Devoir de vigilance : respect mondialisé des travailleur·euses et de l’environnement ?

Temps de lecture : 4 minutes
Par Benjamin Vandevandel, détaché pédagogique aux Jeunes FGTB

Le 23 février 2022, la Commission européenne déposait une proposition de directive sur le devoir de vigilance des entreprises en matière de durabilité. En substance, « les entreprises doivent mettre en oeuvre des processus complets visant à atténuer les incidences négatives sur les droits de l’homme et l’environnement dans leurs chaînes de valeur, intégrer la durabilité dans leurs systèmes de gouvernance et de gestion d’entreprise, et élaborer leurs décisions commerciales au regard des incidences sur les droits de l’homme, le climat et l’environnement, ainsi qu’au regard de la résilience de l’entreprise sur le long terme. »[1] Si on ne peut que saluer cette initiative à l’heure de l’urgence climatique, le Centre national de coopération au développement (CNCD-11.11.11) annonce déjà que « d’importantes lacunes devront être comblées pour ne pas passer à côté de cet objectif[2]. » En effet, au vu des limitations du champ d’application de la directive, seules 13.000 entreprises dans l’UE et 4.000 entreprises hors UE seraient actuellement concernées. Ces énormes entreprises comptent  plus de 500 travailleur·euses et réalisent un chiffre d’affaires annuel d’au moins 150 millions d’euros, nombreux sont les obstacles pour arriver à une efficacité du devoir de vigilance : législation nationale peu favorable au monde du travail et à l’environnement, responsabilité de contrôle laissée aux sous-traitants, exclusion de certaines formes de relations commerciales ou non prise en compte du travail informel[3], …  Bien qu’ambitieuse, cette directive a encore du chemin à faire avant d’être réellement efficace en termes de respect des droits humains et de l’environnement.

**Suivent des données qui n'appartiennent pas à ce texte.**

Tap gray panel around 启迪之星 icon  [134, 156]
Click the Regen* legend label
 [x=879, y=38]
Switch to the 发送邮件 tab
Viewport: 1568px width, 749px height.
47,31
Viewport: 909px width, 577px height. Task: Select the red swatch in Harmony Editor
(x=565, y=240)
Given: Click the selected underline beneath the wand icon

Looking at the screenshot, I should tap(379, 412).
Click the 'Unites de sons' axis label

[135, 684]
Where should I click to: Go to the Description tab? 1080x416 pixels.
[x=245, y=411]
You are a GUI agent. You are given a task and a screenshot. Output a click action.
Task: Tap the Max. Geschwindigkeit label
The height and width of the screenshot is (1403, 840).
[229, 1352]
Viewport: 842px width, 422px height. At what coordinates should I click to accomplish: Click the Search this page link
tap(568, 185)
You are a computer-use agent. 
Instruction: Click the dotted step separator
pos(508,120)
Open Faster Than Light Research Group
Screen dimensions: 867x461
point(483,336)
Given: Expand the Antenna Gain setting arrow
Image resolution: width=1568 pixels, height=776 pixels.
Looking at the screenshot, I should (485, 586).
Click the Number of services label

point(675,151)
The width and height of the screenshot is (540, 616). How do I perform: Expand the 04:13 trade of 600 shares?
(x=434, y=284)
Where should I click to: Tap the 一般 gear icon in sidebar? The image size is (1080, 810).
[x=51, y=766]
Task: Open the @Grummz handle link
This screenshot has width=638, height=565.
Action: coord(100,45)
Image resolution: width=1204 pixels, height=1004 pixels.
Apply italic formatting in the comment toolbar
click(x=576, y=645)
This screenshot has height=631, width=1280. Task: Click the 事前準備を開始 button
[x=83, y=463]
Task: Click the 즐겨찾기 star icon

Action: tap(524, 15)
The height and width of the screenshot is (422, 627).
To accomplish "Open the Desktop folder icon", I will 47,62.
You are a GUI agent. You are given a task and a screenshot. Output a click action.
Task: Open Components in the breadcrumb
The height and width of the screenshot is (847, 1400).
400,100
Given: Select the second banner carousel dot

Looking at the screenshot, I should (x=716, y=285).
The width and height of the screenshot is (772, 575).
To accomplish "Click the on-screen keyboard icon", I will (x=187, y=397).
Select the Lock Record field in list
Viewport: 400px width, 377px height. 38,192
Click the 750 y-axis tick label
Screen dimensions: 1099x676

Prenons le cas de la filière de la banane, très illustrative de la difficulté de faire respecter les droits sociaux et environnementaux. Au cours des deux dernières décennies, la Belgique est demeurée premier ou deuxième pays importateur de bananes colombiennes en captant entre 20 et 33% des exportations. Entre 1996 et 2003, au plus fort de la terreur paramilitaire, la Belgique et le Luxembourg captaient 38% de ce marché (33% aux USA, à titre de comparaison)[4].

La production industrielle de bananes en Amérique latine est une catastrophe écologique, usant et abusant d’un « nombre élevé de pesticides hautement toxiques pour l’environnement, les travailleurs et les consommateurs[5]. » 97% des bananes commercialisées dans le monde sont d’une seule variété, la Cavendish ; sa monoculture rend les plantes très sensibles à toutes les attaques qu’elles peuvent subir (parasites, champignons, maladies, …) et nécessite donc l’usage de produits chimiques sur l’ensemble des cultures. La région d’Urabá, dans le nord-ouest de la Colombie, est particulièrement exposée à ce modèle industriel et ce sans suivi sanitaire auprès de la population qui y travaille. On estime que 85% des produits chimiques pulvérisés par les avions n’atteignent pas les cultures mais saturent toute la zone. Parmi les produits, 10,5 millions de litres de fongicides et autres produits analogues[6] sont déversés pour lutter contre le sigatoka noir (maladie courante pour les cultures de bananes et de plantains) libérant ainsi des tonnes de résidus toxiques… avec des conséquences irréparables pour l’environnement et la santé. Des quelques 15 pesticides autorisés par les autorités du pays, quatre sont considérés par ces mêmes autorités comme « hautement dangereux » et sept comme « modérément dangereux ». Certains comportent des risques élevés pour la vie aquatique et animale et sont hautement cancérigènes.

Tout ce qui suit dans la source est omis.